Most genomic predictions use a unique population that is split into a training and a validation set. However, genomic prediction using genetically heterogeneous training sets could provide more flexibility when constructing the training sets in small populations. The aim of our study was to investigate the potential of genomic prediction of feed efficiency related traits using training sets that combine animals from two different, but genetically-related lines. Pemetrexed We compared realized prediction accuracy and prediction bias for different training set compositions for five production traits.
Genomic breeding values (GEBV) were predicted using the single-step genomic best linear unbiased prediction method in six scenarios applied iteratively to two genetically-related lines (i.e. 12 scenarios). The objective for all scenarios was to predict GEBV of pigs in the last three generations (~ 400 pigs, G7 to G9) of a given line. For each line, a control scenario was set up with a training set that included only anima reference populations, especially to initiate genomic selection in small-sized lines, for which the number of historical samples is small and that are developed simultaneously. This applies especially to poultry and pig breeding and to other crossbreeding schemes.
Our results show that genomic prediction using a training set that includes animals from genetically-related lines can be as accurate as genomic prediction using a training set from the target population. With combined reference sets, accuracy increased for traits that were highly affected by selection. Our results provide insights into the design of reference populations, especially to initiate genomic selection in small-sized lines, for which the number of historical samples is small and that are developed simultaneously. This applies especially to poultry and pig breeding and to other crossbreeding schemes.
Mass spectrometry (MS) has become a promising analytical technique to acquire proteomics information for the characterization of biological samples. Nevertheless, most studies focus on the final proteins identified through a suite of algorithms by using partial MS spectra to compare with the sequence database, while the pattern recognition and classification of raw mass-spectrometric data remain unresolved.
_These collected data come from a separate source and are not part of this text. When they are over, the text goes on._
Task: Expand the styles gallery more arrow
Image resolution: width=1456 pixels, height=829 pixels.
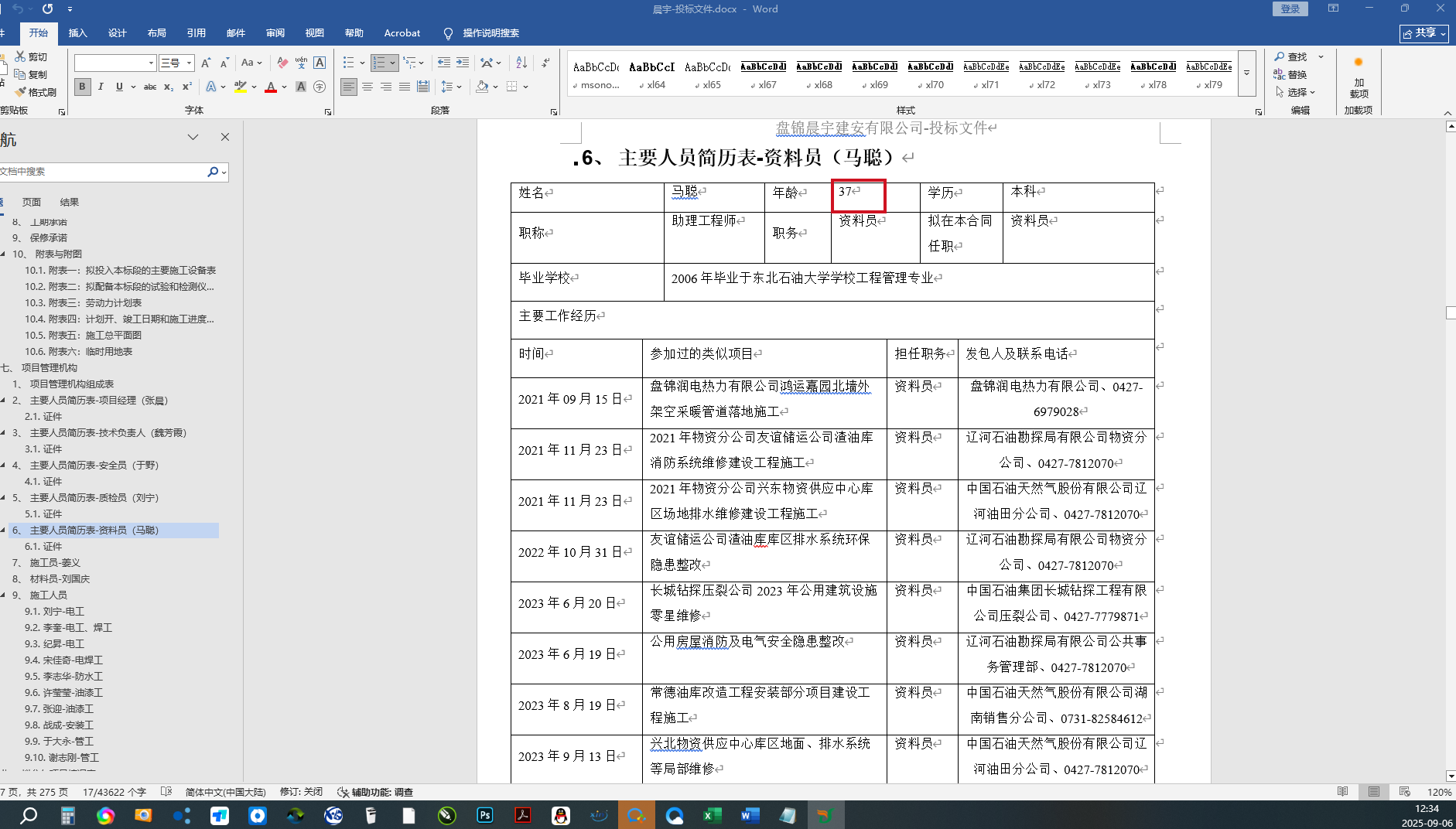Action: (x=1246, y=73)
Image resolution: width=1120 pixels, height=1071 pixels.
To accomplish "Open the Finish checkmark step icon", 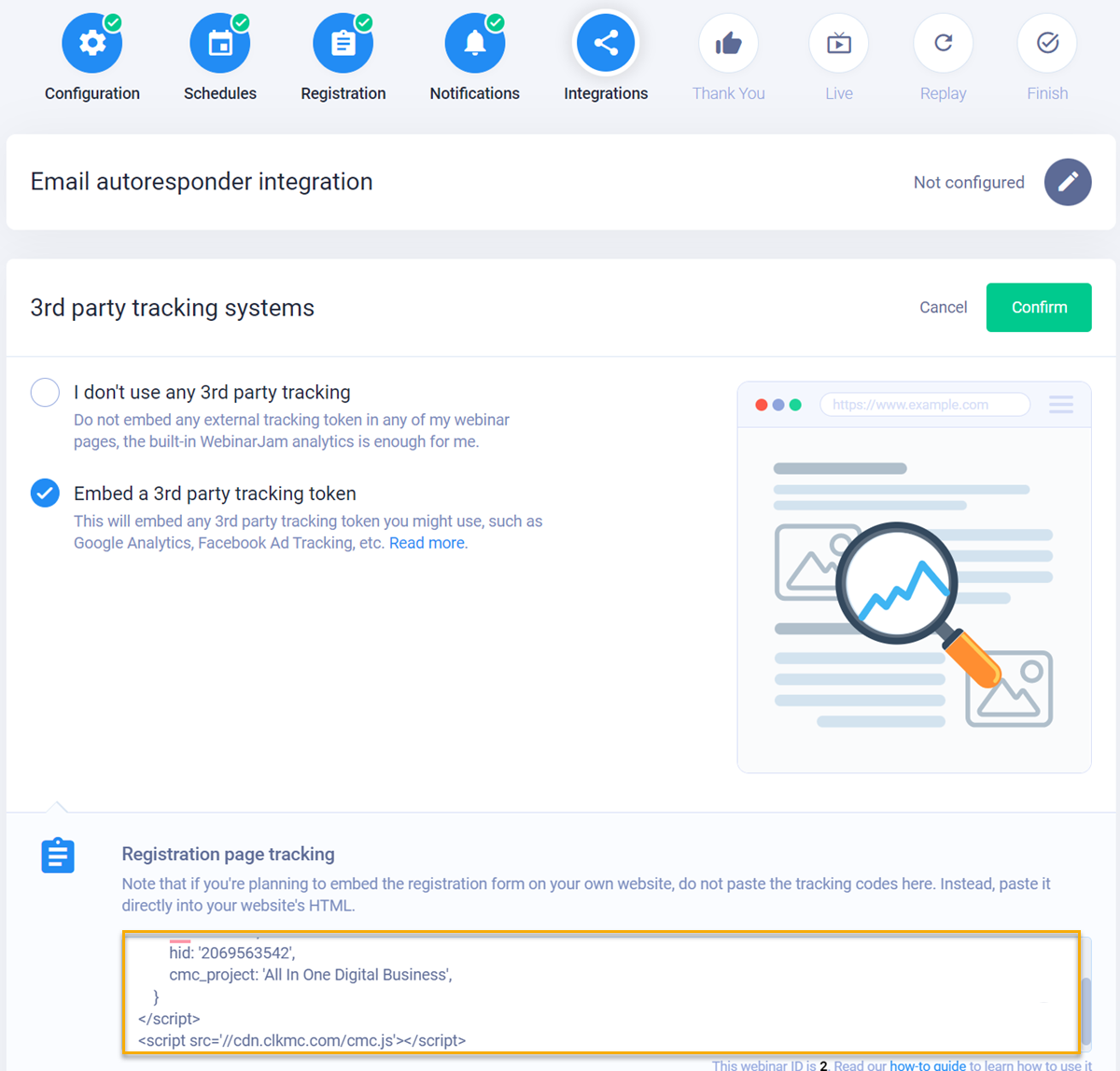I will tap(1047, 44).
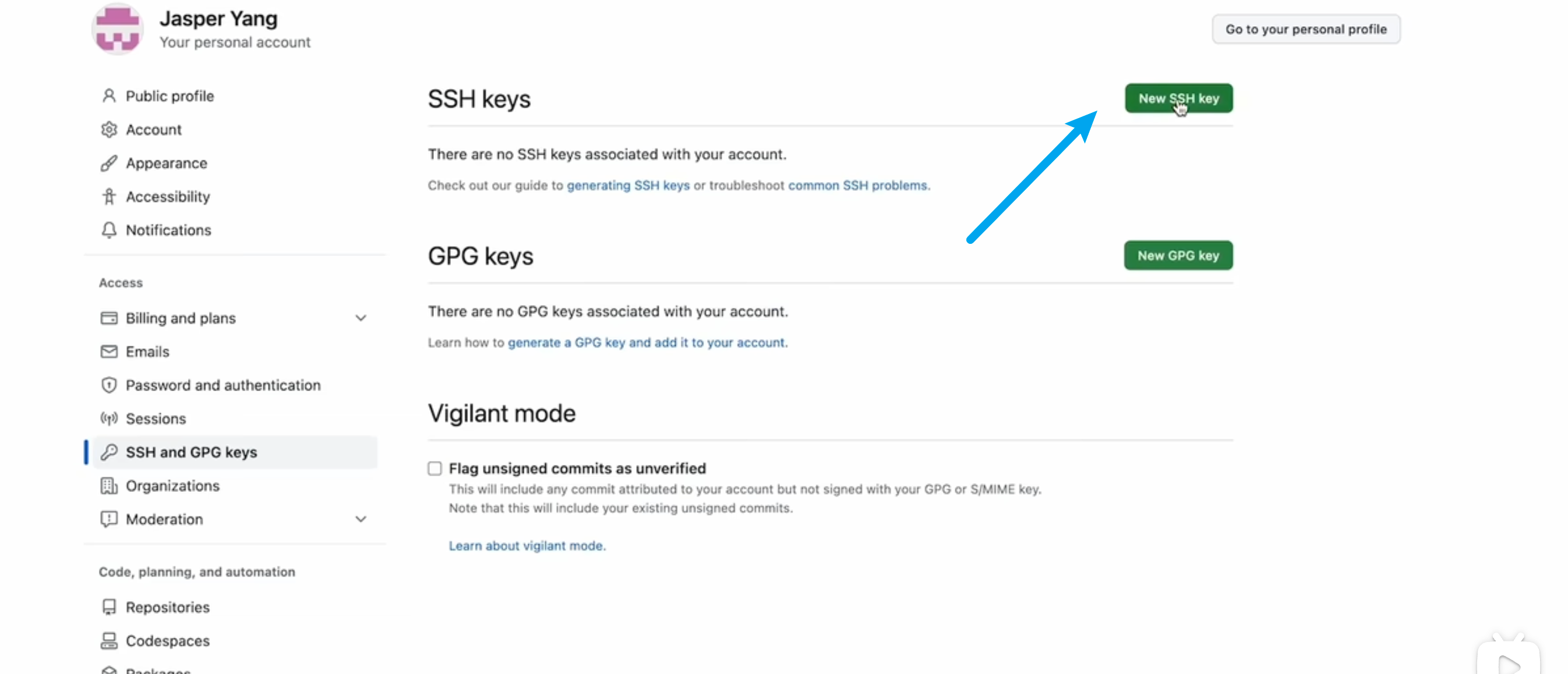This screenshot has height=674, width=1568.
Task: Open the Repositories settings page
Action: [167, 607]
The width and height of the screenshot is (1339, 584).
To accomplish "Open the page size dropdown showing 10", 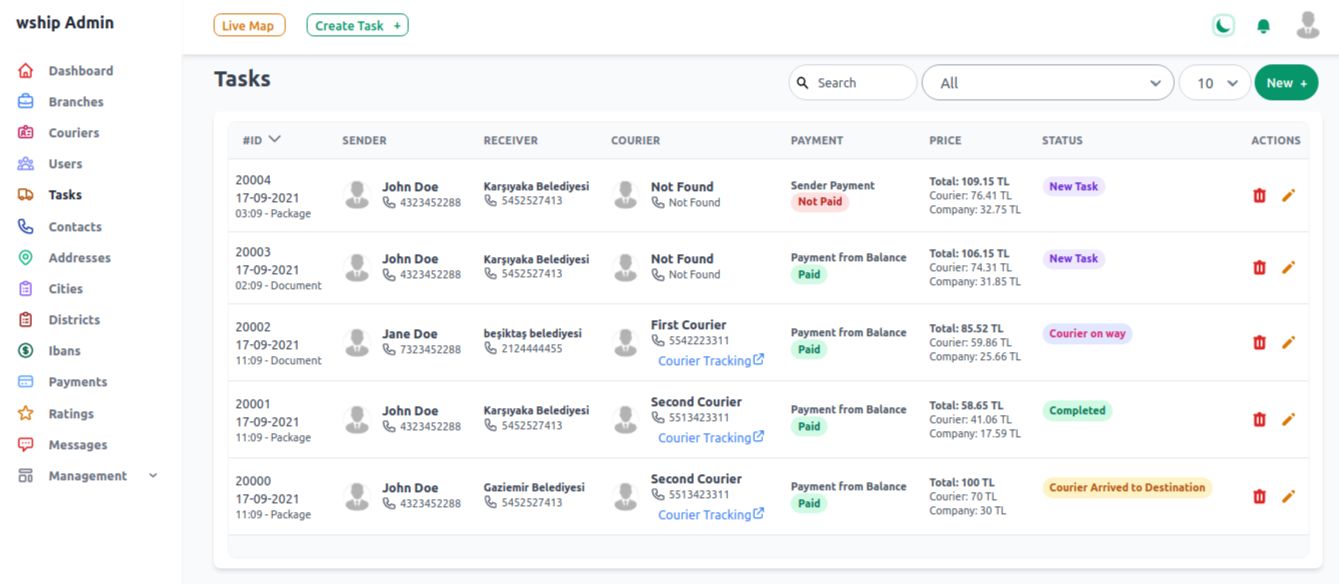I will click(1214, 83).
We developed an open-source and comprehensive platform, named MSpectraAI, for analyzing large-scale MS data through deep neural networks (DNNs); this system involves spectral-feature swath extraction, classification, and visualization. Moreover, this platform allows users to create their own DNN model by using Keras. To evaluate this tool, we collected the publicly available proteomics datasets of six tumor types (a total of 7,997,805 mass spectra) from the ProteomeXchange consortium and classified the samples based on the spectra profiling. The results suggest that MSpectraAI can distinguish different types of samples based on the fingerprint spectrum and achieve better prediction accuracy in MS1 level (average 0.